# Serbian Parliament NLP analysis

## Setup & Imports

In [None]:
# Imports
import json
import pandas as pd
import matplotlib.pyplot as plt
from wordcloud import WordCloud
from collections import Counter
import logging
from gensim import corpora, models
import stanza

In [None]:
# Logging
logging.basicConfig(level=logging.INFO)

In [None]:
# Stanza pipeline
nlp = stanza.Pipeline("sr", processors="tokenize,pos,lemma", use_gpu=False)

In [None]:
# Config
DATA_PATH = "/home/vuk/Documents/0 Data Science/parliament-nlp-analysis/data/speeches.json"
STOPWORDS_PATH = "/home/vuk/Documents/0 Data Science/parliament-nlp-analysis/stopwords_serbian.txt"
NUM_TOPICS = 5

## Data Loading

In [None]:
def load_data(path):
    try:
        with open(path, encoding="utf-8") as f:
            data = json.load(f)
        logging.info(f"Loaded {len(data)} records from {path}")
        return pd.DataFrame(data)
    except FileNotFoundError:
        logging.error(f"File not found: {path}")
        return pd.DataFrame()

In [None]:
def load_stopwords(path):
    with open(path, encoding="utf-8") as f:
        return set(line.strip().lower() for line in f if line.strip())

In [None]:
# Load
df = load_data(DATA_PATH)
stopwords = load_stopwords(STOPWORDS_PATH)

## Preprocessing

In [None]:
def tokenize_and_lemmatize(text, stopwords):
    doc = nlp(text)
    return [
        word.lemma.lower()
        for sent in doc.sentences
        for word in sent.words
        if word.lemma and word.lemma.lower() not in stopwords and len(word.lemma) > 3
    ]

In [None]:
# Basic Cleaning
df['speech'] = df['speech'].astype(str)
df['speaker'] = df['speaker'].astype(str)
df['speech_len'] = df['speech'].str.len()

In [None]:
# Tokenize and Clean
df['clean_tokens'] = df['speech'].apply(lambda x: tokenize_and_lemmatize(x, stopwords))
df['clean_text'] = df['clean_tokens'].apply(lambda tokens: ' '.join(tokens))

## Visualizations

In [None]:
def plot_wordcloud(frequencies, title='Most Common Non-Stop Words'):
    wordcloud = WordCloud(width=800, height=400, background_color="white").generate_from_frequencies(frequencies)
    plt.figure(figsize=(12, 6))
    plt.imshow(wordcloud, interpolation='bilinear')
    plt.axis('off')
    plt.title(title)
    plt.show()

In [None]:
def plot_histogram(data, title, xlabel, ylabel, bins=20, xlim=None):
    plt.figure(figsize=(8, 5))
    data.hist(bins=bins, color='skyblue')
    plt.title(title)
    plt.xlabel(xlabel)
    plt.ylabel(ylabel)
    if xlim:
        plt.xlim(*xlim)
    plt.grid(True)
    plt.show()

## WordCloud + Length Distribution

In [None]:
# Word Frequency
word_freq = Counter()
df['clean_tokens'].apply(lambda tokens: word_freq.update(tokens))

In [None]:
# Plot
plot_wordcloud(word_freq)
plot_histogram(df['speech_len'], 'Distribution of Speech Lengths', 'Speech Length (Characters)', 'Number of Speeches', xlim=(0, 30000))

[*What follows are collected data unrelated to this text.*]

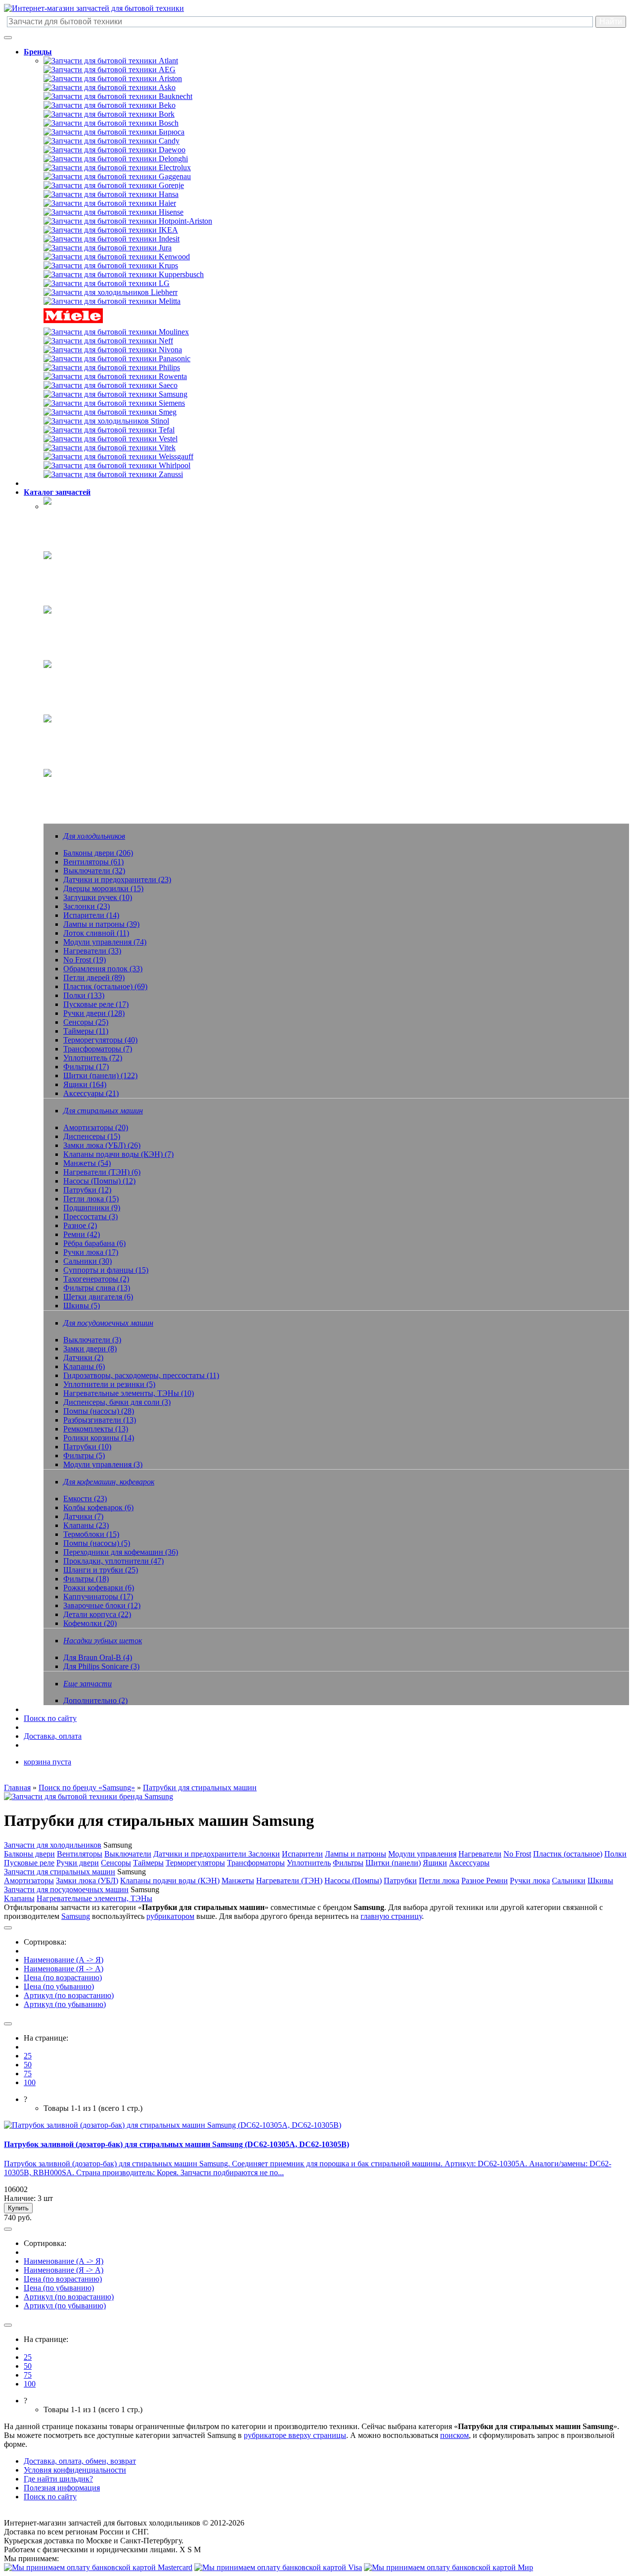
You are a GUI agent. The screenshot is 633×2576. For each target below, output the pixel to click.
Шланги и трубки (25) (100, 1570)
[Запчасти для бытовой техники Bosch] (111, 123)
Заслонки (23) (86, 906)
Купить (18, 2208)
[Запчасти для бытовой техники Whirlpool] (117, 465)
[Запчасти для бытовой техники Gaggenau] (117, 176)
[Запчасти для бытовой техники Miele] (73, 323)
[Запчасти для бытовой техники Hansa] (111, 194)
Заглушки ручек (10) (97, 897)
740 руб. (18, 2217)
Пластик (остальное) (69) (105, 986)
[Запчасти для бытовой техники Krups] (111, 265)
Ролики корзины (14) (98, 1437)
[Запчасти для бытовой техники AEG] (110, 69)
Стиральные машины (80, 567)
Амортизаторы (29, 1880)
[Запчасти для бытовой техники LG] (107, 283)
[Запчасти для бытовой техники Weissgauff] (118, 456)
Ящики (435, 1863)
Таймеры (148, 1863)
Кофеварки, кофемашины (86, 676)
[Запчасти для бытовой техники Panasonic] (117, 358)
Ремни (497, 1880)
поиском (454, 2435)
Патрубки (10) (87, 1446)
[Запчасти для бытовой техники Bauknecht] (118, 96)
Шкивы (600, 1880)
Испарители (302, 1854)
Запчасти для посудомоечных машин (66, 1889)
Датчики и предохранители (200, 1854)
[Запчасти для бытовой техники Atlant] (111, 60)
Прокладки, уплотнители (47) (113, 1561)
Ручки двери (77, 1863)
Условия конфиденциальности (75, 2470)
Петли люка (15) (91, 1198)
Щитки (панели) (393, 1863)
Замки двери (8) (90, 1348)
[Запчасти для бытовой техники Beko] (110, 105)
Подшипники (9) (91, 1207)
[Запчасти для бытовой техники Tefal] (109, 430)
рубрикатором (170, 1916)
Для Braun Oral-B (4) (97, 1657)
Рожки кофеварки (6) (98, 1587)
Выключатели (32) (94, 870)
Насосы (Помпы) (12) (99, 1181)
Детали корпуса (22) (97, 1614)
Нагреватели (479, 1854)
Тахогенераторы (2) (96, 1279)
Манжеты (238, 1880)
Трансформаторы (256, 1863)
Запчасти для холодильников (52, 1845)
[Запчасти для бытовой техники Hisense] (113, 212)
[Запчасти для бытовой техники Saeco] (111, 385)
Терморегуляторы (195, 1863)
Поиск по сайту (50, 1718)
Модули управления (422, 1854)
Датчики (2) (83, 1357)
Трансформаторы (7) (97, 1049)
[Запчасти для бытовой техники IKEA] (111, 230)
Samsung (75, 1916)
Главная (17, 1787)
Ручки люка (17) (90, 1252)
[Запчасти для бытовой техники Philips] (112, 367)
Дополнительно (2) (95, 1700)
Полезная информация (62, 2487)
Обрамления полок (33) (102, 968)
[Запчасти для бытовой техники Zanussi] (113, 474)
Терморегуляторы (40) (100, 1040)
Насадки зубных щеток (83, 730)
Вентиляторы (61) (93, 862)
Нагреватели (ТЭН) (289, 1880)
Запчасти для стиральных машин (59, 1871)
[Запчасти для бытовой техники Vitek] (110, 447)
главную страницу (391, 1916)
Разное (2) (80, 1225)
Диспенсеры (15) (91, 1136)
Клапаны (19, 1898)
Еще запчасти (67, 785)
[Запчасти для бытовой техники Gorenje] (114, 185)
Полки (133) (83, 995)
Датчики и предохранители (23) (117, 879)
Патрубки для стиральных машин (200, 1787)
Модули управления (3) (102, 1464)
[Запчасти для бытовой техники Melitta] (112, 301)
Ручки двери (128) (94, 1013)
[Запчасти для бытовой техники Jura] (108, 247)
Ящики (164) (84, 1084)
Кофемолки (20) (90, 1623)
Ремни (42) (81, 1234)
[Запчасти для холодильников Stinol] (106, 421)
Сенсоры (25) (85, 1022)
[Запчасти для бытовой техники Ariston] (113, 78)
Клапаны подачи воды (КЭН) (170, 1880)
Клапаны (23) (86, 1525)
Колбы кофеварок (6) (98, 1507)
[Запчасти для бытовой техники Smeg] (110, 412)
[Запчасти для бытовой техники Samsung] (115, 394)
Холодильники (69, 513)
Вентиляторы (79, 1854)
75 (28, 2073)
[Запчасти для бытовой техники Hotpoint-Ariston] (128, 221)
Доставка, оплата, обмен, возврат (80, 2461)
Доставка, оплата (53, 1736)
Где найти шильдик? (58, 2479)
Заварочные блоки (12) (101, 1605)
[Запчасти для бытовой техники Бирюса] (114, 132)
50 (28, 2064)
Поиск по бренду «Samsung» (87, 1787)
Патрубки (400, 1880)
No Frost (517, 1854)
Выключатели (127, 1854)
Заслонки (264, 1854)
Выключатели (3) (92, 1340)
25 (28, 2055)
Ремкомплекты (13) (95, 1429)
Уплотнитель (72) (92, 1057)
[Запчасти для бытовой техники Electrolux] (117, 167)
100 (30, 2082)
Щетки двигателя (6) (98, 1296)
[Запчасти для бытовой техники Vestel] (111, 438)
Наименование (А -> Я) (63, 1960)
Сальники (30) (87, 1261)
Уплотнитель (309, 1863)
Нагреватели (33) (92, 951)
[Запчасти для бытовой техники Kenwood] (117, 256)
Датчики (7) (83, 1516)
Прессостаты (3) (90, 1216)
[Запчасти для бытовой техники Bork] (109, 114)
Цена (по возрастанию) (63, 1977)
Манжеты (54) (87, 1163)
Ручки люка (530, 1880)
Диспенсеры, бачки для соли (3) (117, 1402)
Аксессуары (469, 1863)
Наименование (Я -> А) (63, 1968)
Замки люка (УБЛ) (87, 1880)
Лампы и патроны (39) (101, 924)
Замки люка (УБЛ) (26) (101, 1145)
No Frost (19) (84, 959)
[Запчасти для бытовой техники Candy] (112, 141)
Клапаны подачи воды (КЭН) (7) (118, 1154)
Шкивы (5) (81, 1305)
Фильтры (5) (84, 1455)
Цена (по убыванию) (59, 1986)
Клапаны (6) (84, 1366)
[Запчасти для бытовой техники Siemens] (114, 403)
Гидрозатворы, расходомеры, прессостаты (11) (141, 1375)
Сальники (569, 1880)
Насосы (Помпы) (353, 1880)
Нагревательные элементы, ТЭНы (94, 1898)
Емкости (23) (85, 1498)
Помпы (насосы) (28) (98, 1411)
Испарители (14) (91, 915)
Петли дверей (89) (94, 977)
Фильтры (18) (86, 1578)
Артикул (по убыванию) (65, 2004)
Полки (615, 1854)
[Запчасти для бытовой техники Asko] (110, 87)
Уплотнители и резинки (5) (109, 1384)
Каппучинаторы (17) (98, 1596)
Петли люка (439, 1880)
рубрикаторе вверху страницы (295, 2435)
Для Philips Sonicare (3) (101, 1666)
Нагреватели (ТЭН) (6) (101, 1172)
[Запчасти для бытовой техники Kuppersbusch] (124, 274)
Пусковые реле (29, 1863)
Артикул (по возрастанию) (69, 1995)
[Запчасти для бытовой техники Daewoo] (114, 149)
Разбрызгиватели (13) (99, 1420)
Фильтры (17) (86, 1066)
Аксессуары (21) (91, 1093)
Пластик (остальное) (567, 1854)
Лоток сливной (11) (96, 933)
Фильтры (348, 1863)
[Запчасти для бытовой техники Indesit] (112, 239)
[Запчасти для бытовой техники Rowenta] (115, 376)
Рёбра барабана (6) (94, 1243)
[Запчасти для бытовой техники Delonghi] (116, 158)
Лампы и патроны (355, 1854)
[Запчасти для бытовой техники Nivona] (113, 349)
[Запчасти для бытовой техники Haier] (110, 203)
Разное (473, 1880)
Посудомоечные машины (86, 622)
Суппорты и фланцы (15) (105, 1270)
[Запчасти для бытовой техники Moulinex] (116, 332)
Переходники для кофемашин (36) (120, 1552)
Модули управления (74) (104, 942)
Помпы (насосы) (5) (96, 1543)
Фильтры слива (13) (96, 1288)
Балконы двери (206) (98, 853)
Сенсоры (116, 1863)
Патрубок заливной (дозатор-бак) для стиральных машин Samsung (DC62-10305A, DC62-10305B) (176, 2144)
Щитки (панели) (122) (100, 1075)
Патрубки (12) (87, 1190)
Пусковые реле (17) (96, 1004)
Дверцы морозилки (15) (103, 888)
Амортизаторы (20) (95, 1127)
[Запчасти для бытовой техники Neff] (108, 340)
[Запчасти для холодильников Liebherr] (111, 292)
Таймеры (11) (85, 1031)
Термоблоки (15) (91, 1534)
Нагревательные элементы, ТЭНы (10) (128, 1393)
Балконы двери (29, 1854)
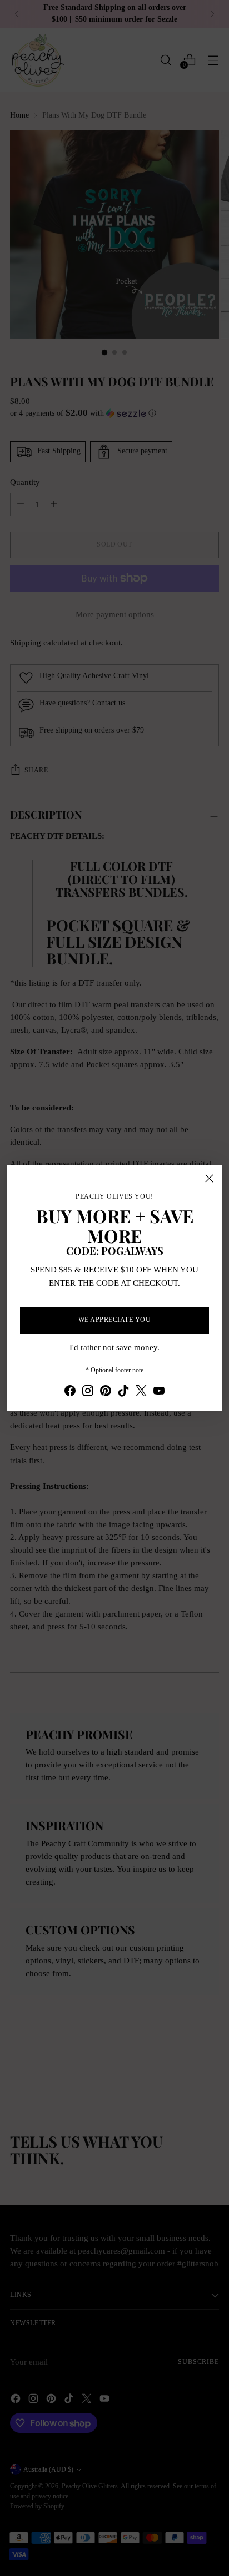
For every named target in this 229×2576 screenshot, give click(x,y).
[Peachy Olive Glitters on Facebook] (70, 1392)
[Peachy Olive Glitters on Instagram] (87, 1392)
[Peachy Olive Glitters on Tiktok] (123, 1392)
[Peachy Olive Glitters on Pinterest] (105, 1392)
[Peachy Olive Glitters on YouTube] (159, 1392)
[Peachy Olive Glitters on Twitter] (141, 1392)
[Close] (209, 1178)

Speeches follow a typical power-law distribution — a few are very long, but most are short and to the point. You could use this to analyze verbosity by speaker or party.

## Topic Modeling

In [None]:
def topic_modeling(texts, num_topics=5):
    dictionary = corpora.Dictionary(texts)
    corpus = [dictionary.doc2bow(text) for text in texts]
    lda = models.LdaModel(corpus, num_topics=num_topics, id2word=dictionary, passes=10, random_state=42)
    return lda.print_topics(num_words=15)

In [None]:
# Topics
topics = topic_modeling(df['clean_tokens'].tolist(), NUM_TOPICS)
for i, topic in topics:
    print(f"Topic {i}: {topic}")

| Topic | Label                               |
| ----- | ----------------------------------- |
| 0     | General Discourse / Filler Topic    |
| 1     | Conversational Rhetoric             |
| 2     | Economy and Industry                |
| 3     | National Policy and Legal Framework |
| 4     | Legislative Procedures and Voting   |

## Sentiment Analysis

In [None]:
def simple_sentiment(tokens, pos_words, neg_words):
    pos = sum(1 for t in tokens if t in pos_words)
    neg = sum(1 for t in tokens if t in neg_words)
    return pos - neg

In [None]:
# Example lexicons
positive_words = {'добро', 'хвала', 'напредак', 'подржавам'}
negative_words = {'лоше', 'корупција', 'лаж', 'критика'}

df['sentiment'] = df['clean_tokens'].apply(lambda tokens: simple_sentiment(tokens, positive_words, negative_words))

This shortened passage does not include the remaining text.